1) Ironically, Influxdb is a timeseries database, which according to Feast documentation is the preferred data format! InfluxDB is similar to Redis, with the exception that you have SQL like data retrieval calls: "SELECT {measurement_name} FROM {measurement} WHERE time > {time} GROUP BY * ORDER BY ... ", for instance: "select first(temperature) from san_francisco where time >= '1/1/2024' and time < '2/1/2024' group by time(1m)".

2) I like your idea of perhaps: feast[waitress] or feast[gunicorn] to solve the Windows incompatibility with the fcntl package. The performance difference between the two packages is negligible when used in a small-load data science environment where perhaps you have a max of 100 people (we're not trying to scale up to support a Google load :-) ). I realize that most data scientists are using Linux/WSL, however, excluding all Windows is short-sighted from a Feast adoption perspective.

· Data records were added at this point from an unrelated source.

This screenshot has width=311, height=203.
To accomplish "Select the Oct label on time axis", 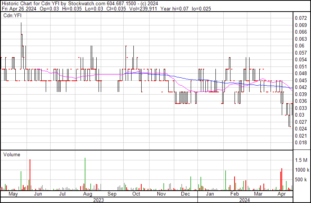I will [x=136, y=194].
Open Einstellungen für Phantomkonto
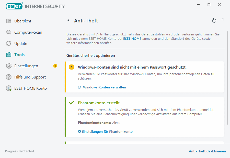The height and width of the screenshot is (158, 230). pyautogui.click(x=107, y=131)
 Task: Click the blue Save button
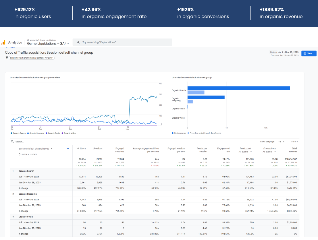pos(309,53)
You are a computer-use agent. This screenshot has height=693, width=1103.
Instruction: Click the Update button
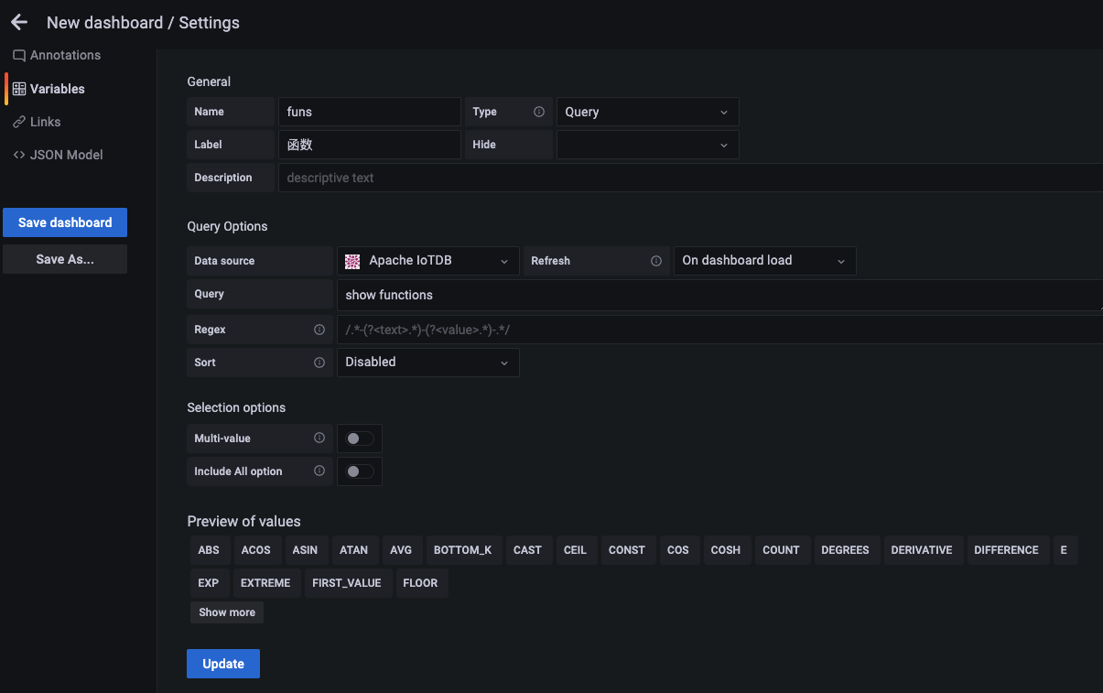[223, 664]
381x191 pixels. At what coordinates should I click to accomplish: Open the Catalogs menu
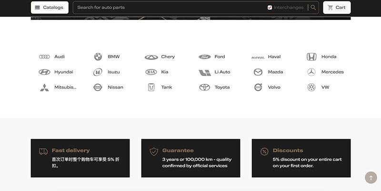pos(50,8)
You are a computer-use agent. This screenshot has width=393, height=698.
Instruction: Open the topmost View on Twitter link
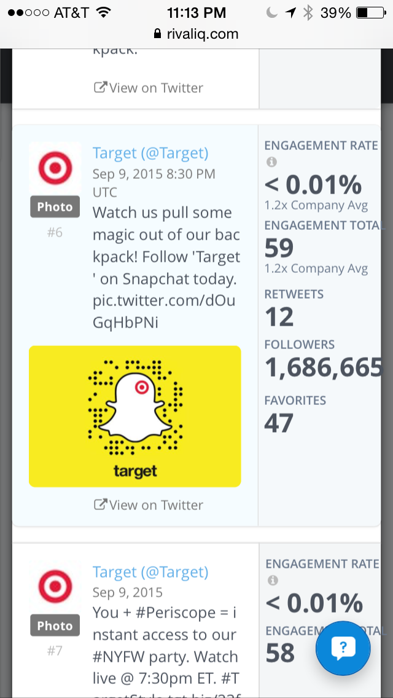(148, 88)
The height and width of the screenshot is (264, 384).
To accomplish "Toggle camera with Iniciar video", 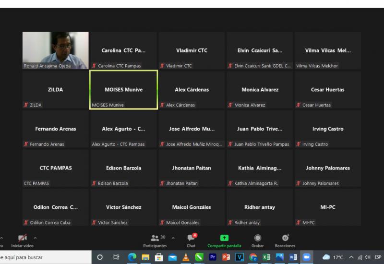I will pos(22,240).
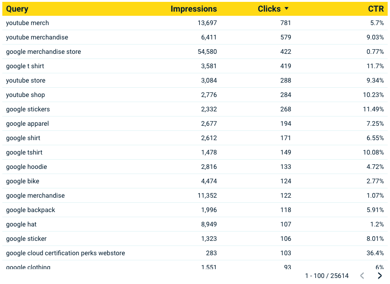Click the 1 - 100 / 25614 pagination text
Screen dimensions: 390x284
click(x=326, y=276)
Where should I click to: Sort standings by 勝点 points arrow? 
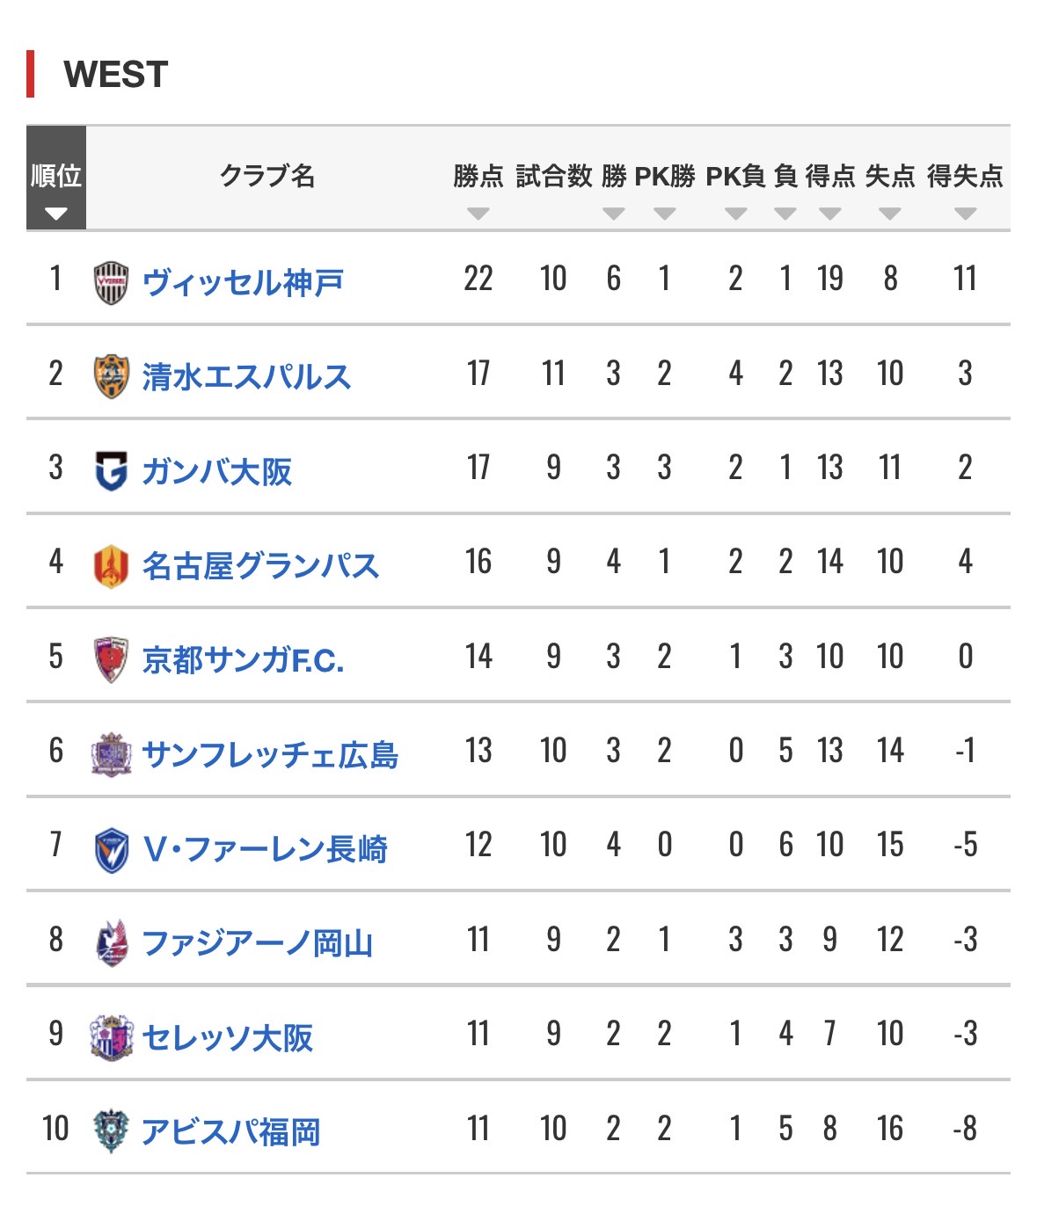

3) In regards to the "Client" - thank you for the clarification - as someone mentioned, documentation can be rather sparse. My example with MLFlow was to illustrate that Data Scientist can connect to a REMOTE MLFlow server from within their python environment and save models and load models, data files, parameters, and log information.

From a Feast perspective, it would be great if there were something similar, like:

from feast import FeatureStore

 # communicate with a remote feast server (supplying IP address/port, as one does with MLFlow, Redis, InfluxDB, an most other servers):
feature_store = FeatureStore(uri='http://192.1.16.20:5000') 

feature_store.get_online_features(...) # in online application
feature_store.get_hitorical_features(...) # in offline workflow
tokoko commented 5 months ago
  1. I think it's a bit more complicated than that. Feast keeps only the latest values of features per entity in online store, so there's no longer any time dimension there, which means time-series databases are not necessarily appropriate for the use case. As for offline stores, while the datasets there are timestamped, typical offline store query does a lot of heavy joins and window functions. I have only ever used influx as a grafana backend with joinless queries over time-series metrics, I'm not sure how it would withstand point-in-time queries that feast produces. It might be suitable, but the fact that influxdb positions itself as a metrics database makes me a bit skeptical.
  2. Different extras aren't even necessary, you can a have a single server extra with requirements like this:
    gunicorn; platform_system != 'Windows'
    waitress; platform_system == 'Windows'
  3. I'm 100% with you on this one. A slight difference in the case of feast will be that instead of a single remote server, there will probably have to be 3 servers.
tokoko commented 4 months ago

@SeanWidesense fyi, gunicorn dependency was removed for windows in #4024

SeanWidesense commented 4 months ago

@SeanWidesense fyi, gunicorn dependency was removed for windows in #4024

Thank you @tokoko! I'll try it as soon as possible.

shuchu commented 3 months ago

The problem is solved as we use "unicorn" instead of "gunicorn" and let Feast can run in Windows and WSL.